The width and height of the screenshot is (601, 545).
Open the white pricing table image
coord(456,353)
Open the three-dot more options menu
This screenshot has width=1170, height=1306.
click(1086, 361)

....

All of the entries must be printed again exactly as given.

» **Solution to this task**:
The width and height of the screenshot is (601, 545).
Open the white pricing table image
coord(456,353)
Open the three-dot more options menu
This screenshot has width=1170, height=1306.
click(1086, 361)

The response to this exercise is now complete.